PARIS – La production nucléaire reste perturbée depuis six semaines par un conflit sur les salaires et l’embauche de prestataires extérieurs surnommés les « nomades du nucléaire », qui amène EDF à réquisitionner les grévistes, certains syndicats craignant pour la sécurité.
Depuis le 9 avril, de petites équipes freinent le rechargement du combustible ou la maintenance, sur 11 des 19 sites nucléaires français, infligeant des pertes de production qui pourraient avoisiner 250 millions d’euros, selon des estimations internes, soit 1,8% du bénéfice brut 2008.
Par ailleurs, en cas de canicule, la forte consommation électrique des climatiseurs obligerait EDF à importer 6.000 mégawatts, s’il les trouve sur le marché, a calculé Réseau de transport d’électricité (RTE).
RTE évalue la probabilité de ce « scénario extrême » a un pour mille, mais révèle aussi que le stock des barrages hydrauliques a fondu de 10% en un an. Privé de ce « joker », EDF souhaite prévenir tout risque de pénurie d’électricité durant l’été.
« Nous ne constatons aucun refus de la réquisition. Les agents se déclarent toujours grévistes, mais reprennent le travail », a déclaré EDF jeudi à l’AFP. La CGT étudie de son côté la parade juridique à ce qu’elle perçoit comme une « attaque frontale » contre le droit de grève.
Au coeur du conflit, les salaires des 18.000 agents du nucléaire (CGT, Sud et FO réclament +5%), travaillant pour partie en 3X8, et l’intégration des 10.000 salariés des entreprises sous-traitantes, réclamée par les syndicats.
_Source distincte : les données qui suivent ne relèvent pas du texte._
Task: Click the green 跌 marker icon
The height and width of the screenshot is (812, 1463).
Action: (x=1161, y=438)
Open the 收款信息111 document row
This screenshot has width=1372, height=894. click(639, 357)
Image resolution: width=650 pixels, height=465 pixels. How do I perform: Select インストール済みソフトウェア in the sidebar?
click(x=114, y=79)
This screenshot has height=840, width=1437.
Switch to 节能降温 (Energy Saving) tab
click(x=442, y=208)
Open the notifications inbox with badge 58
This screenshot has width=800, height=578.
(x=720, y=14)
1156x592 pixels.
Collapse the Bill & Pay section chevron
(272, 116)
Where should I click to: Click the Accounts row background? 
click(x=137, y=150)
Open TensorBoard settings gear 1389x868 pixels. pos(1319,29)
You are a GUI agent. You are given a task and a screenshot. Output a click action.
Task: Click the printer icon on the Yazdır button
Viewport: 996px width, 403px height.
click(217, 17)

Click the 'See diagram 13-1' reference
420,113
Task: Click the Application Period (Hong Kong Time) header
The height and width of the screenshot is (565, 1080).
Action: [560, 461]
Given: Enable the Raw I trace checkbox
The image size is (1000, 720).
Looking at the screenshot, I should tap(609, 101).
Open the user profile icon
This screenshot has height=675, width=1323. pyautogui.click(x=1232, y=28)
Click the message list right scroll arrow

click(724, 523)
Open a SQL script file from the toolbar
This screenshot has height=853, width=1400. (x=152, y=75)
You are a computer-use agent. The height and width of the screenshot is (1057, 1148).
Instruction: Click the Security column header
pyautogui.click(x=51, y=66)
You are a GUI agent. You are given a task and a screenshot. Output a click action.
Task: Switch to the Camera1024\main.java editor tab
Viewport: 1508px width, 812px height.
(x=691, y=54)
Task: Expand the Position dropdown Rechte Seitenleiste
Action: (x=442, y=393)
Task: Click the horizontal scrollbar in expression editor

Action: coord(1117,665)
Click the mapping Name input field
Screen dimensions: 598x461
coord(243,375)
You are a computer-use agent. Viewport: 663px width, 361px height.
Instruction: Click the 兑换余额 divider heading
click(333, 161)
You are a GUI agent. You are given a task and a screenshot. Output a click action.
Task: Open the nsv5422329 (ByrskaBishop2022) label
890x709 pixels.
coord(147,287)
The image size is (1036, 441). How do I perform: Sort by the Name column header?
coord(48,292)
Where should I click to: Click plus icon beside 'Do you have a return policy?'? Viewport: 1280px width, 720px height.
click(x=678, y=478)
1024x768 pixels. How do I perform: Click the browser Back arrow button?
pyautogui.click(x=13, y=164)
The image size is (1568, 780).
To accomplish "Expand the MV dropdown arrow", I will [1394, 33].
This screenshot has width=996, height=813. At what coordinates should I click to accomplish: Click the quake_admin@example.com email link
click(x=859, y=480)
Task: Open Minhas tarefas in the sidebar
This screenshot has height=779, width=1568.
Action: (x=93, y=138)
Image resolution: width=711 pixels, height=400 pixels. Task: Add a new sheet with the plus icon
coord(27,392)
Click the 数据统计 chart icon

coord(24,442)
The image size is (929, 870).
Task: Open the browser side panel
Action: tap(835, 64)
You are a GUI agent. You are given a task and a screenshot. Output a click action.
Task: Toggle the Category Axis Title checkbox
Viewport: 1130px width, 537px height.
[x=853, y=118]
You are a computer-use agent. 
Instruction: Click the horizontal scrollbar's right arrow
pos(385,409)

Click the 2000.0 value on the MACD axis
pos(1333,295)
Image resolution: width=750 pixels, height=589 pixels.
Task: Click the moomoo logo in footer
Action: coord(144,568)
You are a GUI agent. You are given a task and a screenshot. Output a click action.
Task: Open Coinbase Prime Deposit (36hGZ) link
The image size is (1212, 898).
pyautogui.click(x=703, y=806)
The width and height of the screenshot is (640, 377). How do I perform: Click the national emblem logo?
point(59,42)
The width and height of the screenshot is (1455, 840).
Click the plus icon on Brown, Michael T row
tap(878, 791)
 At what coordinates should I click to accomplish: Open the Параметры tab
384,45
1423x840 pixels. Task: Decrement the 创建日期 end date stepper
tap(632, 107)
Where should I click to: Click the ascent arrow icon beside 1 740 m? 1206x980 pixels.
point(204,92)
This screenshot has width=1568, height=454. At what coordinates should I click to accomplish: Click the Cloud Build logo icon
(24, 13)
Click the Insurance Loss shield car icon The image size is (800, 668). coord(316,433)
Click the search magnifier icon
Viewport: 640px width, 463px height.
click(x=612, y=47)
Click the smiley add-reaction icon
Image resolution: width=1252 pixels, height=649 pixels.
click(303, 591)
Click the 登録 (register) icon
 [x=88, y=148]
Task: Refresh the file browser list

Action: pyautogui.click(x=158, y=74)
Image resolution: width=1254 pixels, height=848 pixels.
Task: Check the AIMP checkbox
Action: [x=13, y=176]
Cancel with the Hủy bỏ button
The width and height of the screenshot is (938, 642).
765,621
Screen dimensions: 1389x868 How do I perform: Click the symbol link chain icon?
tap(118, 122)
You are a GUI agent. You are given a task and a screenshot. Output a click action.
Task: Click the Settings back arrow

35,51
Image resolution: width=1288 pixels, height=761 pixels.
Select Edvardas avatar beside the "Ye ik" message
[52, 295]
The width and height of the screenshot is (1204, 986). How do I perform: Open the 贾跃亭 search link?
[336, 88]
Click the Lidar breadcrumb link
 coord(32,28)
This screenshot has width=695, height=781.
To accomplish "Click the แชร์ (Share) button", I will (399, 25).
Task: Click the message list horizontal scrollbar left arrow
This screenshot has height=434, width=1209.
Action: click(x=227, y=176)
La conduite de réacteur « nécessite des compétences particulières en terme de formation, de suivi, d’habilitation, on aimerait plus de reconnaissance salariale et pas juste sous forme de prime », a déclaré Sébastien Menesplier, de la CGT-nucléaire (58% aux élections professionnelles).
Par ailleurs, « 80% de la maintenance est maintenant sous-traitée. Cette grève vise à défendre la sécurité », a affirmé Anne Debregeas, de Sud Energie.
Pour syndiquer ces salariés, souvent jeunes, la CGT créé « des syndicats multiprofessionnels de site ».
« Dans la centrale où j’ai travaillé quinze ans, les prestataires sont aussi nombreux que les agents EDF. On les appelle +les nomades du nucléaire+. Certains dorment dans des caravanes, ou leurs voitures, et partent travailler le lendemain à plus de 500 kilomètres », dénonce Sébastien Menesplier.
« Il n’y a jamais eu d’incidents dangereux depuis la construction du parc nucléaire » grâce aux « prérogatives de sécurité, mais on ne gère plus les centrales comme avant, depuis l’ouverture du capital », s’inquiète-t-il.
EDF « fait le maximum pour contenter ses actionnaires », renchérit Michel Bender, de la CFDT-Cattenom (Moselle), selon lequel les salariés « pressés », se « donnent à fond mais n’obtiennent rien en retour » et « sont dégoûtés », avec une recrudescence de dépressions et d’arrêts maladies.
La réquisition n’arrangera pas les choses: les salariés « vont y aller à contrecoeur », déplore-t-il.
Dernièrement, la tranche 1 de Cattenom –toujours arrêtée– a subi des travaux de maintenance. « Une vérification devait être effectuée « dans les boîtes à eau de génération de vapeur » connectées au réacteur mais « avec la grève, la personne a fait ça depuis son bureau, juste en signant un papier », affirme le syndicaliste.
« Nous avons averti l’Autorité de sûreté du nucléaire (ASN), nous l’avons signalé lors d’un CHSCT extraordinaire, mais l’ASN a avalisé » l’opération, déplore-t-il, dénonçant « un manquement à la qualité de la sûreté ».